▶ [WHAT TO PRODUCE] Find "Where should I click to: Open" and "has width=490, height=779." in the records below. Copy the lines holding them and every line between, exactly, and no others.
_ _ _ _
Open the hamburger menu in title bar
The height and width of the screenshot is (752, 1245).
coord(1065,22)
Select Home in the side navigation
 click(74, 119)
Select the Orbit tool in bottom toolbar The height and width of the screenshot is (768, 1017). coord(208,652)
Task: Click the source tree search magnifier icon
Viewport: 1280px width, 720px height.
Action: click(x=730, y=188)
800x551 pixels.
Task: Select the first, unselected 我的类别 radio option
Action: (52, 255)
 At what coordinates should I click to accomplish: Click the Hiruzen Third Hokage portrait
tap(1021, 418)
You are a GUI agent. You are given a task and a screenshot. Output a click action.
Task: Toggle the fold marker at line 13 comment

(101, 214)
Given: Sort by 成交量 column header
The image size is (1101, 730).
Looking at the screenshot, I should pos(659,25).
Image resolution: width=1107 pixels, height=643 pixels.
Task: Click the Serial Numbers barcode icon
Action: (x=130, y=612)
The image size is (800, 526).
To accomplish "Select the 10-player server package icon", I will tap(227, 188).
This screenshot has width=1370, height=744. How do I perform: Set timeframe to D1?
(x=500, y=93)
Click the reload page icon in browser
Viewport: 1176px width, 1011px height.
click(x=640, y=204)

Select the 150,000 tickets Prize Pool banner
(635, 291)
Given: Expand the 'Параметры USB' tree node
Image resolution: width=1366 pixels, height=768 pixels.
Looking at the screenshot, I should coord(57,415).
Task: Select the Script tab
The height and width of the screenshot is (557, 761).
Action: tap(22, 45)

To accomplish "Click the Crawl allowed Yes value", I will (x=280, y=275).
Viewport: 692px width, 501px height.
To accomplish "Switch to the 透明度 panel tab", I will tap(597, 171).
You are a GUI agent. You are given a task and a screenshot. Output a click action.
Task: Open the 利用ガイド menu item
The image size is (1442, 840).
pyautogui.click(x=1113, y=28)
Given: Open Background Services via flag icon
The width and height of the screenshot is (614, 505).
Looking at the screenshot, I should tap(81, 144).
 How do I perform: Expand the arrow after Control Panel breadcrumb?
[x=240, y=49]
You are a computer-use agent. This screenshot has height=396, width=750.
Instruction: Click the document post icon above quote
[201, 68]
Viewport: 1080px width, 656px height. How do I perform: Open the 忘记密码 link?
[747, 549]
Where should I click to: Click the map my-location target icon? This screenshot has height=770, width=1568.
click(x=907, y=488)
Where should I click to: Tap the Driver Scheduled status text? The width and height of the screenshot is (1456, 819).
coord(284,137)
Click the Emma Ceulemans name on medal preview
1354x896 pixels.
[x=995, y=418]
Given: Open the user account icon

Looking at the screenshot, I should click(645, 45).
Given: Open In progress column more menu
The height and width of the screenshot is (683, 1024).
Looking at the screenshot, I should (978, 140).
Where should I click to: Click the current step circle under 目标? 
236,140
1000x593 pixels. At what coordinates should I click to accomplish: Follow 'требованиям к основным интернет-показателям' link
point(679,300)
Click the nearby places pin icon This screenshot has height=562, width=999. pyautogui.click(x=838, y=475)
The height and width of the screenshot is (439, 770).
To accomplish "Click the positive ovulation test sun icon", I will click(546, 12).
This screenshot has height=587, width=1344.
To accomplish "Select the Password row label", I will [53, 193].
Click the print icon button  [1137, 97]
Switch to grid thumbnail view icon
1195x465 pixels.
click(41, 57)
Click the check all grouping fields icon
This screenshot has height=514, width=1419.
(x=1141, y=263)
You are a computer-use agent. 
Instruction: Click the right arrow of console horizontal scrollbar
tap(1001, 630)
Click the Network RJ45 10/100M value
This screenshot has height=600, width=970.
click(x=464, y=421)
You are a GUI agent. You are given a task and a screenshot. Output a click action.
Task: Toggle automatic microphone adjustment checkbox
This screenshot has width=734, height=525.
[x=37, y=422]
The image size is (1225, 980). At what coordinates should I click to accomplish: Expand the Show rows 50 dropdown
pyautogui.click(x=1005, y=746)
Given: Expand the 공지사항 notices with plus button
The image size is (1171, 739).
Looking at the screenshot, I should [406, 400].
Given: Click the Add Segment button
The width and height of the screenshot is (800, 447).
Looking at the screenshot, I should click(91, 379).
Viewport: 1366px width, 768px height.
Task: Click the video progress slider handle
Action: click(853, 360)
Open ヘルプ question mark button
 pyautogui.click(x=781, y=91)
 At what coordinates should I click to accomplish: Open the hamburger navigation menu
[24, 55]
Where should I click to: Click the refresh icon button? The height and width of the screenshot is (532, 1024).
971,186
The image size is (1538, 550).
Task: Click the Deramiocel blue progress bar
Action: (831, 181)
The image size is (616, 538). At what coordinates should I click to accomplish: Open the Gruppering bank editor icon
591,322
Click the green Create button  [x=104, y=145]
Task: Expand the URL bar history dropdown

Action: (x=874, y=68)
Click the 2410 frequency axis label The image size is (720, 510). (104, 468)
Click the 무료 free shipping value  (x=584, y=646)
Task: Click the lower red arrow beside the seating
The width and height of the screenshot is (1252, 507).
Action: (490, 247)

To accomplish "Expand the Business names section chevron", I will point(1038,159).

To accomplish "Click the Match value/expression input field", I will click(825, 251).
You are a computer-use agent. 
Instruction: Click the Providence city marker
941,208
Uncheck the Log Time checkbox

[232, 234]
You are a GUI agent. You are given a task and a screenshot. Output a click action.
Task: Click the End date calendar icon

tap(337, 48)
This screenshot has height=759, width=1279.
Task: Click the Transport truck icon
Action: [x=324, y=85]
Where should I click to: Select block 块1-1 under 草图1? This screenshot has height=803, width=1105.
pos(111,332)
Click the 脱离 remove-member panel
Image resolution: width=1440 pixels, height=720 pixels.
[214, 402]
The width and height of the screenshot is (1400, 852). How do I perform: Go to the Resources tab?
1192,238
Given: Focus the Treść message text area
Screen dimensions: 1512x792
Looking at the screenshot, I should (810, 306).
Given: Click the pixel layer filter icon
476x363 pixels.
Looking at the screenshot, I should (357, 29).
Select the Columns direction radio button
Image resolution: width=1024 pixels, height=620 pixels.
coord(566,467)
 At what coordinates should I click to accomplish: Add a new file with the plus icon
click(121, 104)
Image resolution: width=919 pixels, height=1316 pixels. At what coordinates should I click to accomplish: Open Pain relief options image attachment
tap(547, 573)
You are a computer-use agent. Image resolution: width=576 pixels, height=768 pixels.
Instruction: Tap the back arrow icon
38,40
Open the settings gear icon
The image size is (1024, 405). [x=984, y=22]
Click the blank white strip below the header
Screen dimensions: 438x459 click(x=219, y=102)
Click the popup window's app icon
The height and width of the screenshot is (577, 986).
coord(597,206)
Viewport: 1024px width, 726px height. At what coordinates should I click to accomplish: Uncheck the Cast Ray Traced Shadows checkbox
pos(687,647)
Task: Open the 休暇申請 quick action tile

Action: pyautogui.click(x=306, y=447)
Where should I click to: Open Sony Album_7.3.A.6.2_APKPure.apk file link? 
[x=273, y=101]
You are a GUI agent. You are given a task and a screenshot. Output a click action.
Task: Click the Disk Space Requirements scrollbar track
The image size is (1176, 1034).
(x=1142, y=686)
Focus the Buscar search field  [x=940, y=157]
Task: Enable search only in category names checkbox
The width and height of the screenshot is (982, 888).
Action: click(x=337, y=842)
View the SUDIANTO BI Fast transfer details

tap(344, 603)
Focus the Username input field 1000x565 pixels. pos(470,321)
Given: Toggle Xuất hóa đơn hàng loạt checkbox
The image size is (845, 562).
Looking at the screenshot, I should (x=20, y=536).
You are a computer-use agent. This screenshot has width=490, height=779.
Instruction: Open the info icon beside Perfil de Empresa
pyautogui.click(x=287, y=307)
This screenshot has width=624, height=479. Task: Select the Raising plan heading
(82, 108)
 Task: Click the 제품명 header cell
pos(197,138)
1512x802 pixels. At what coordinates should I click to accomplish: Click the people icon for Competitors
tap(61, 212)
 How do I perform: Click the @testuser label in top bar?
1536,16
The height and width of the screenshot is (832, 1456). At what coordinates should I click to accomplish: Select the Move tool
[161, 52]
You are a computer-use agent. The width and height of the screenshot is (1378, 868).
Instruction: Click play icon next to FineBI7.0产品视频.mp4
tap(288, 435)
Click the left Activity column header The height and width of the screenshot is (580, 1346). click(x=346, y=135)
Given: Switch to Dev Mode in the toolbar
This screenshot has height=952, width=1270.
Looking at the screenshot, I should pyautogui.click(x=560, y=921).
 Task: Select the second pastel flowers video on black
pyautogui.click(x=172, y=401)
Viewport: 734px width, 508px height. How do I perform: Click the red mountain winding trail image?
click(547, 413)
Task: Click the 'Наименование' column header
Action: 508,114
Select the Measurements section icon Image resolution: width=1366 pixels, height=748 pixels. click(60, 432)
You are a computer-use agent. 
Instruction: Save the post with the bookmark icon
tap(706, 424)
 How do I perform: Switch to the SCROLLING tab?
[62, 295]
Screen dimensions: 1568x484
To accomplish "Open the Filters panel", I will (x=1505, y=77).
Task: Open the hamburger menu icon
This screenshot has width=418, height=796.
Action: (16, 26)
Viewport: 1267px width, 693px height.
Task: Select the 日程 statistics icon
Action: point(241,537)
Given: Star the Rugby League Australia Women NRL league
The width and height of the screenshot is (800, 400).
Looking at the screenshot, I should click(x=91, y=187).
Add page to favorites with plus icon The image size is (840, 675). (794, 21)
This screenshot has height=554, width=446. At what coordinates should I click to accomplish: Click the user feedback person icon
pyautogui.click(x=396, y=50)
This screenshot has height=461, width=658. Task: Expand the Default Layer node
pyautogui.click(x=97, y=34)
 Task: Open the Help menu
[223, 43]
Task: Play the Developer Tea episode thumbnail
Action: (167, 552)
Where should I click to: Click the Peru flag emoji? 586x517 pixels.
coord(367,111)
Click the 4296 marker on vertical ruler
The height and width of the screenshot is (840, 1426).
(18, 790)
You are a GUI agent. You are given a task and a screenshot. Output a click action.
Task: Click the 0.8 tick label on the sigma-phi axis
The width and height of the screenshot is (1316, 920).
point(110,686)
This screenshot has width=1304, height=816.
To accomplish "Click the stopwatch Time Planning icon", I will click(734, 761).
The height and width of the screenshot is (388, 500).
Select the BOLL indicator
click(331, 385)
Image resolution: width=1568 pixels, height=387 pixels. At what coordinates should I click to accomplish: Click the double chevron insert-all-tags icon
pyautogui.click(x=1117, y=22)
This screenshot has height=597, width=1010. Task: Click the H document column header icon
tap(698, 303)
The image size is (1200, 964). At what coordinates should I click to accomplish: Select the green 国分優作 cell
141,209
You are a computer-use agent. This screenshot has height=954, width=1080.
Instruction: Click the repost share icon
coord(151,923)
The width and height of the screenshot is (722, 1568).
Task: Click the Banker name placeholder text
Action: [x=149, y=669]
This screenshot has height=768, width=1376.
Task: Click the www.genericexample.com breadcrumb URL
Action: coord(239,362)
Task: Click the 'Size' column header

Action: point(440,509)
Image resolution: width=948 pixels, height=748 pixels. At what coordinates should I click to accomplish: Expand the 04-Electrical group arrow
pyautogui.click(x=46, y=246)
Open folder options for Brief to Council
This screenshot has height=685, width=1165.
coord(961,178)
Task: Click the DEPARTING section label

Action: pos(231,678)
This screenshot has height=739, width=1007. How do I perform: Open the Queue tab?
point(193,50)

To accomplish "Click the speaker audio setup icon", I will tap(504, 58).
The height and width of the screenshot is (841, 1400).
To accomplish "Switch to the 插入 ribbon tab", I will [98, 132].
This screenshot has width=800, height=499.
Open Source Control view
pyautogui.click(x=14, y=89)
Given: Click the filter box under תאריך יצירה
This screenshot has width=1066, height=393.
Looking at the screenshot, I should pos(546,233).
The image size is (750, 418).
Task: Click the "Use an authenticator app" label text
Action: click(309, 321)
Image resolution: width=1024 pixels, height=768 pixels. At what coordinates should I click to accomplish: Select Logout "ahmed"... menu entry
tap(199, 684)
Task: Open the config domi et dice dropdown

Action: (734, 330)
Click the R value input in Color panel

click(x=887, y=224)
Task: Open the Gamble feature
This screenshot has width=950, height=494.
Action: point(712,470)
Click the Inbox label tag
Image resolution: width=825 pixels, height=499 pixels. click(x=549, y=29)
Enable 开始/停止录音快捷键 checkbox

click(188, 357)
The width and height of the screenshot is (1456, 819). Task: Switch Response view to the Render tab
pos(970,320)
_ _ _ _
▶ [RESULT BELOW]
Where should I click to: Open Sony Album_7.3.A.6.2_APKPure.apk file link? 
[x=273, y=101]
You are a GUI agent. You are given a task and a screenshot. Output a click action.
Task: Click the Disk Space Requirements scrollbar track
The image size is (1176, 1034).
(x=1142, y=686)
Focus the Buscar search field  [x=940, y=157]
Task: Enable search only in category names checkbox
The width and height of the screenshot is (982, 888).
Action: click(x=337, y=842)
View the SUDIANTO BI Fast transfer details

tap(344, 603)
Focus the Username input field 1000x565 pixels. pos(470,321)
Given: Toggle Xuất hóa đơn hàng loạt checkbox
The image size is (845, 562).
Looking at the screenshot, I should (x=20, y=536).
You are a computer-use agent. This screenshot has width=490, height=779.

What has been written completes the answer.